◆ **Text passage**:
★ ★ ★
Based on a true story, it is crammed with unearned emotional moments and factory-built male characters whose dedication to their sport we are expected to find adorable and heroic by turns. This is a standard-issue, middleweight biopic-type film, which comes complete with the now mandatory three factual sentences over the closing credits and the black-and-white photographs of the real-life people involved looking less attractive than the Hollywood stars who played them. James Mangold directs, from a serviceable original script by playwright Jez Butterworth, John-Henry Butterworth and Jason Keller.

Playing colourful 1960s racing icons, Christian Bale and Matt Damon try to convince their bosses at Ford that the company can win Le Mans in this Horatio Alger-esque American success story. Most racing movies are about rivals, but not so “Ford v Ferrari,” which, despite its competition-oriented title, is actually the story of two friends, Carroll Shelby and Ken Miles (played by Matt Damon and Christian Bale), who partnered with the Ford Motor Co. to beat Italian sports-car designer Enzo Ferrari at the 24 Hours of Le Mans.
★ ★ ★
◆ **Stored rows**:
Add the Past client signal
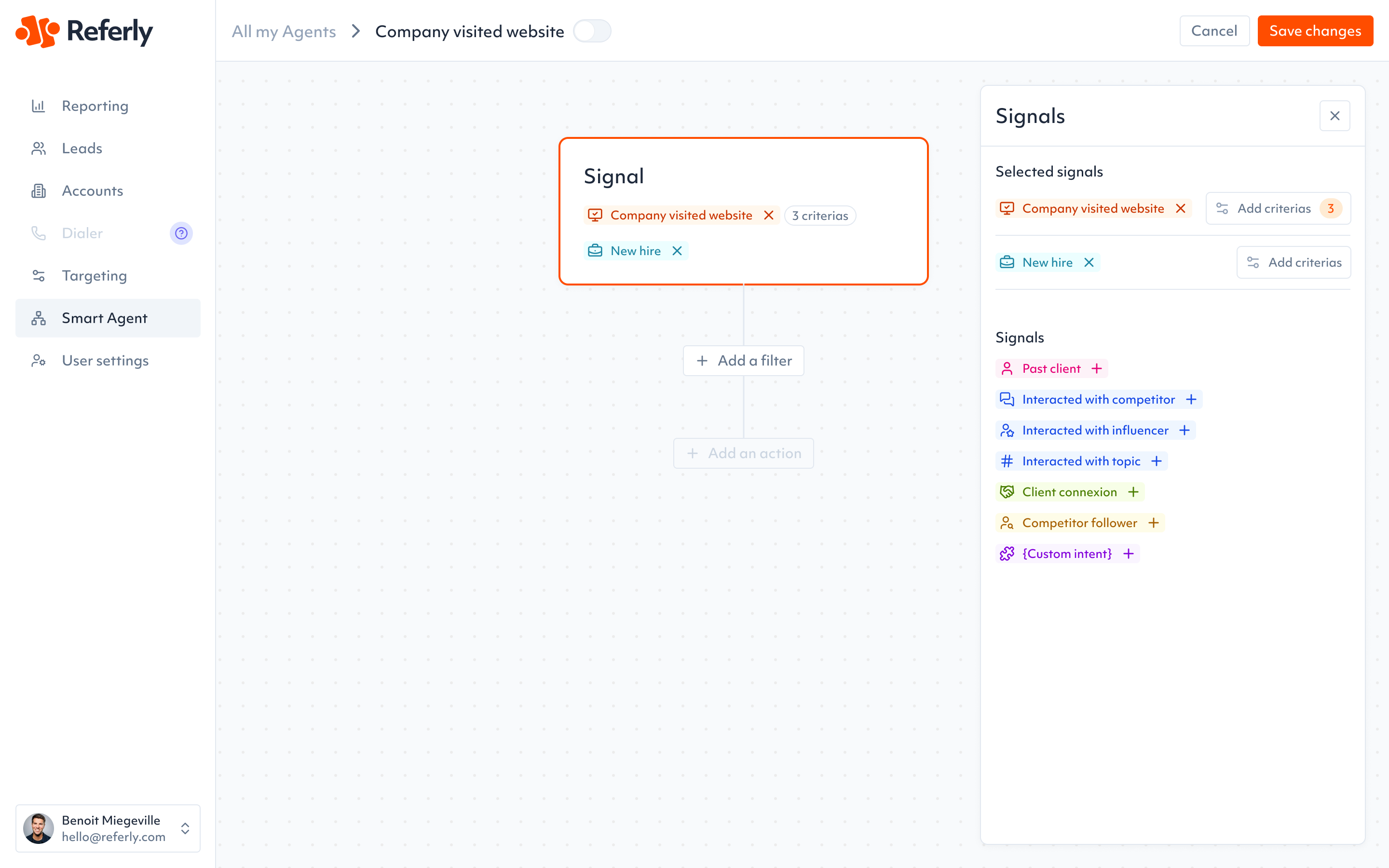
★ ★ ★
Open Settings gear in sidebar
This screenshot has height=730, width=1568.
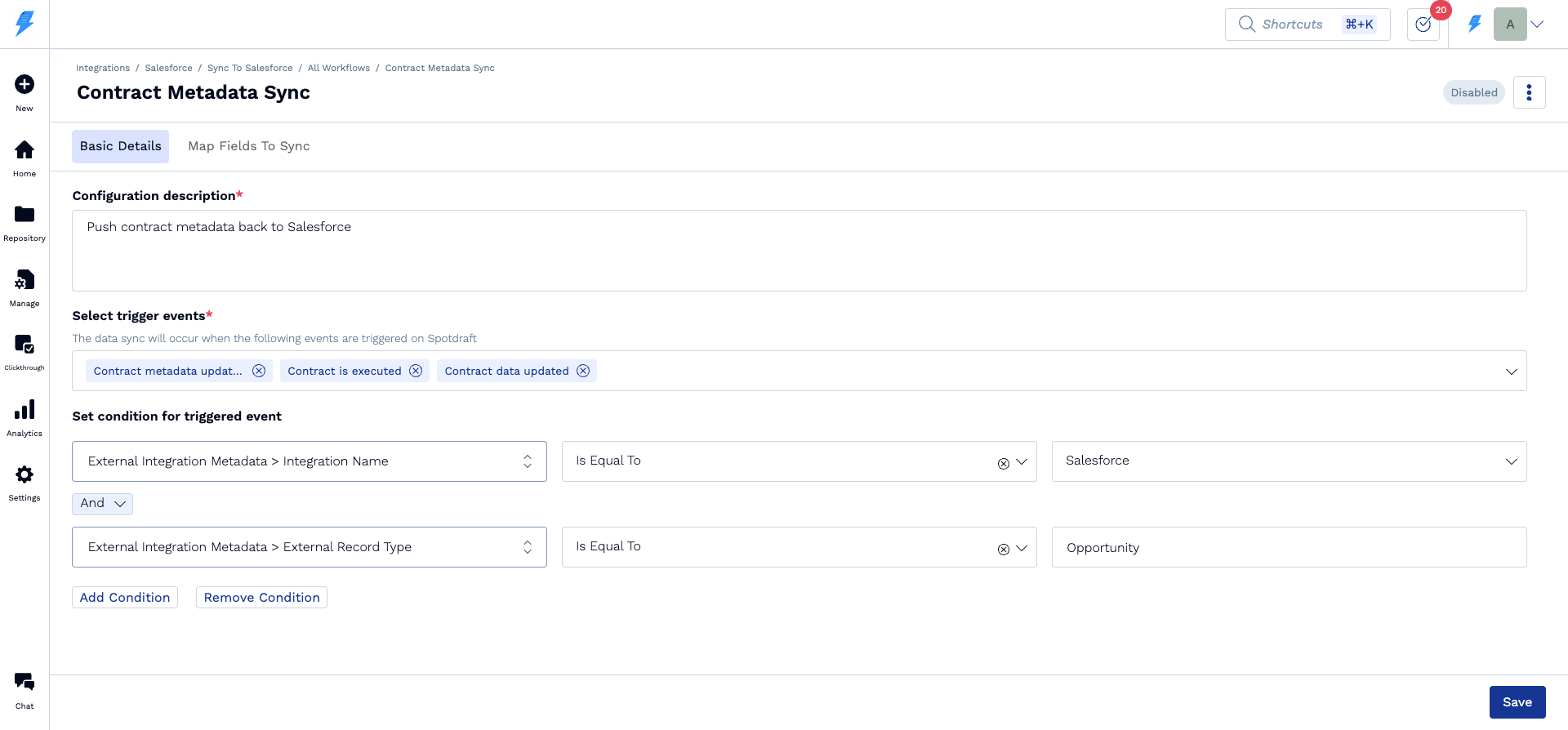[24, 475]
★ ★ ★
◆ **Set of tasks**:
**A)** Summarize the Ford v Ferrari passage in two sentences.
**B)** Carry the Ford v Ferrari passage forward, starting after its final sentence.
The data plays no part in what comes next.

◆ **Responses to the tasks**:
**A)** The Ford v Ferrari passage calls the film a standard-issue, biopic-type movie based on a true story and faults it for unearned emotional moments and factory-built male characters. It says James Mangold directed it from a script by Jez Butterworth, John-Henry Butterworth and Jason Keller, and that it tells of two friends, Carroll Shelby and Ken Miles, played by Matt Damon and Christian Bale, who partnered with the Ford Motor Co. to beat Enzo Ferrari at the 24 Hours of Le Mans.

**B)**
Both companies, Ford and Ferrari, are hurting when the movie opens. The American brand is having trouble attracting young buyers. Enter the Mustang — a beautiful set of wheels that Miles doesn’t take seriously — and a bold plan to buy out the Italian sports-car manufacturer. But Enzo Ferrari (Remo Girone) doesn’t go for it, upsetting Henry Ford II (the assembly-line genius’ insecure grandson) with harsh words about how he does business (the Italian cars are made by hand, and sit in a class of their own). Now his pride’s on the line, and Ford, who was threatening to shut down his factory in his introductory scene, is willing to spend whatever it takes to break Ferrari’s winning streak at Le Mans.

One doesn’t have to be a racing aficionado to know where this David-v-Goliath story is headed — except, in this equation, isn’t Ford playing both roles? The company is by far the behemoth in this equation, but is also granted underdog status because it’s never built a car that could best a Ferrari. The first two years were a bust (one in conveniently compressed movie time), and yet, thanks to Shelby and Miles’ efforts, the car manufacturer finally has something to show for it: the GT40 Mark I, which is fast enough to set speed records, even though it didn’t win the race.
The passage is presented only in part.